Además de hacer el bien, hay que saber hacerlo. Ya sea por amor al prójimo o porque es un deber. Hay infinidad de explicaciones sobre las razones o simples impulsos que nos motivan a dar.
Desde buscar a regañadientes una moneda en el bolsillo, para quitarse de encima al pedigüeño, hasta “ enseñar a pescar, para que pueda comer toda la vida.”
El filósofo, Immanuel Kant (1724-1804), propuso hacer el bien como un acto racional, despojado de todo barniz religioso y sentimental; es decir, sin compasión.
Hacer el bien solo para evitar los remordimientos, o el sentido de culpa, no es una buena acción; hacemos el bien porque es nuestro deber.
Por supuesto que es posible realizar el bien solo porque “me da la gana”, o por “amor al prójimo”, o por ganar indulgencias para ir al cielo, o porque la mano izquierda no sepa lo que hace la derecha.
Maimónides (1138-1204) fue un médico, filósofo, astrónomo y rabino judío, considerado una autoridad en el estudio de La Torá, él compiló una serie de normas de conductas -el Mishné Torá- para guiar la vida del creyente.
Él nos propone ocho niveles de caridad, desde el más bajo hasta el más elevado, cada uno es superior al anterior.
Cuando tocan a la puerta y el zarrapastroso de turno ruega y adopta cara de víctima, le damos por deshacernos del necio. Eso sería el nivel inferior de la escala: dar de mala gana.
También podemos entregar menos de lo que podríamos – una moneda, en lugar de comida o ropa- pero lo hacemos con gusto, y expresamos nuestra mejor sonrisa.
El tercero sería ayudar al menesteroso, pero cuando este lo pide; es el caso del pedigüeño de pie bajo el semáforo.
Aún podemos avanzar, como en un videojuego, y darle la moneda -o el donativo- en la mano, pero antes de que este lo solicite.
Otro nivel menor de caridad es cuando quien da ignora quién es el beneficiado, pero este si conoce al benefactor.

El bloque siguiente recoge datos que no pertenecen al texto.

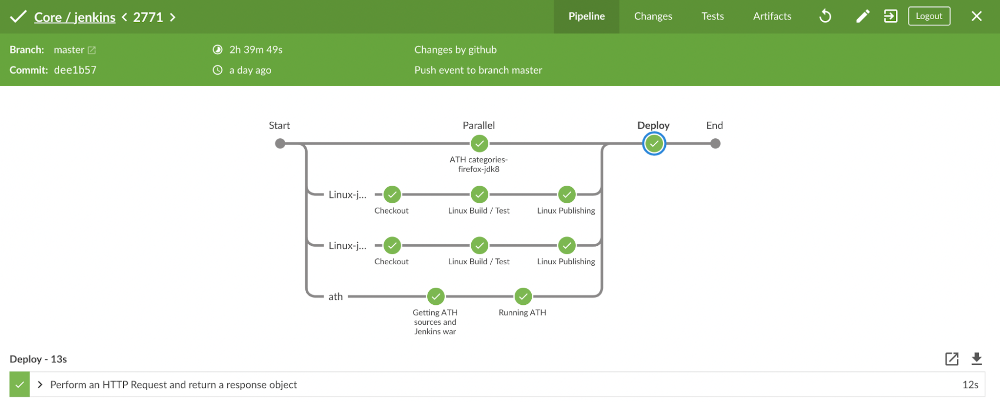Download the Deploy log file
The image size is (1000, 403).
tap(976, 359)
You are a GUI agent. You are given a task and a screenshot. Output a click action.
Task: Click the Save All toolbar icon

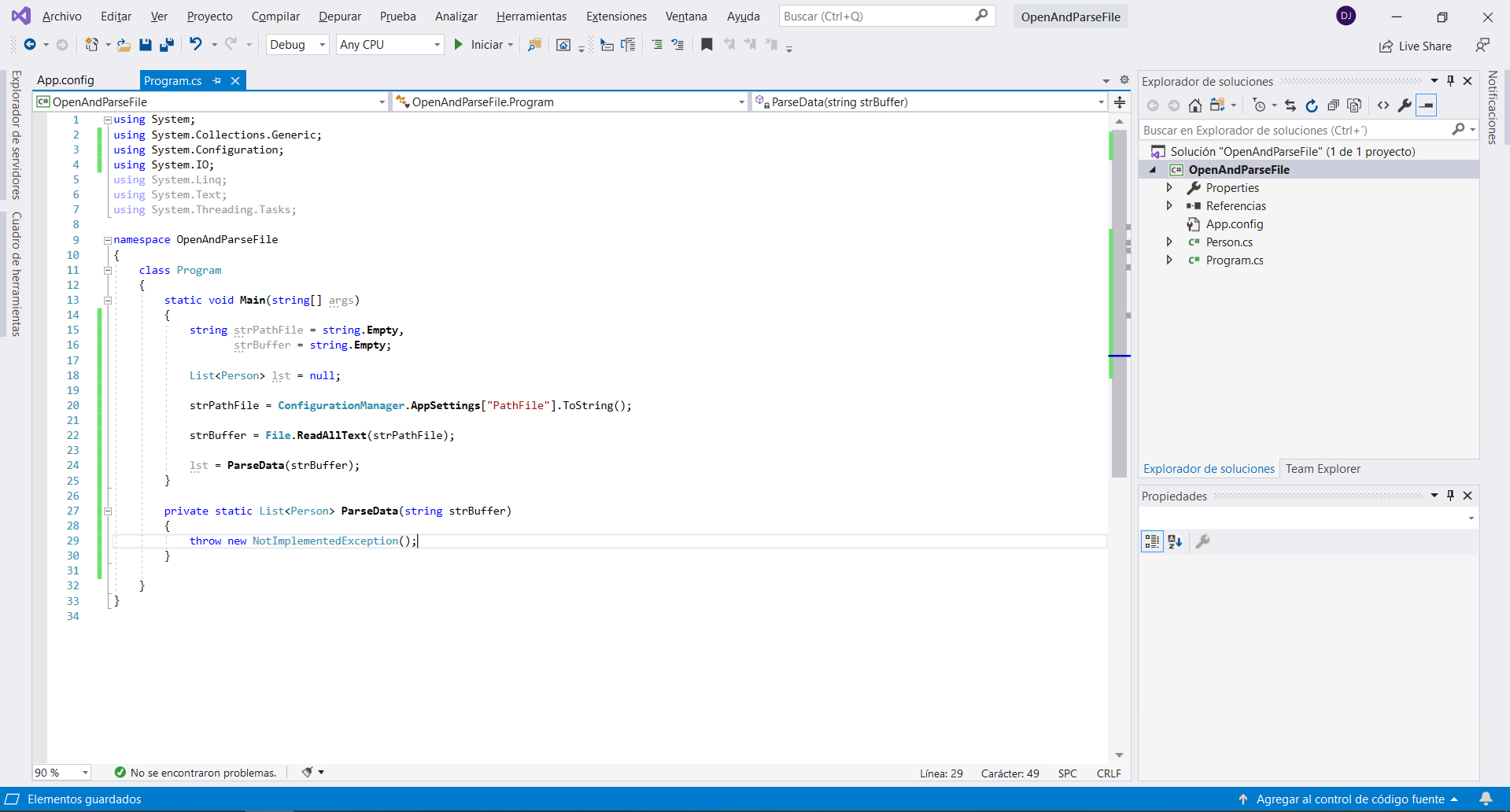166,45
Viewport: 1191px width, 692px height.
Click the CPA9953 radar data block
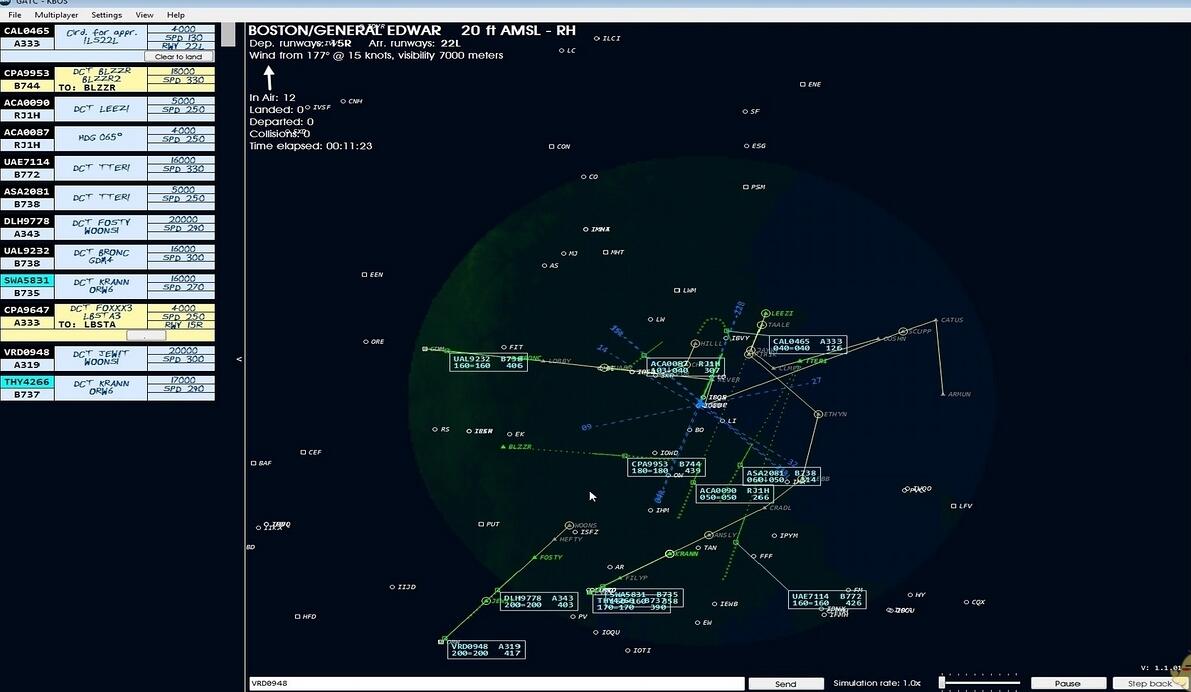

Hubo un tiempo en que los sabios lanzaban monedas hacia atrás, y los pobres las recogían. Aquí funciona la frase: haz el bien, sin mirar a quien. Una variante de la anterior es cuando uno sabe a quien le da, pero este lo ignora.
Todavía podemos subir más en la escala, y dar sin conocer a la otra persona, y sin que ella lo conozca a uno. Es el anonimato en estado puro y doble, como otorgar dinero a un tercero, para que este lo use en obras caritativas.
Llegamos así al nivel más elevado, al de la caridad verdadera, no hay nada más grande que este.
Consiste en ayudar al otro con nuestro tiempo, escuchar sus penas, darle educación, conseguirle un empleo o que tenga un negocio propio, para que sea autosuficiente.
La generosidad no es un asunto de sabios o de códigos, se trata de hacer, lo que debemos hacer, por que todos nos necesitamos, en lo mucho y en lo poco.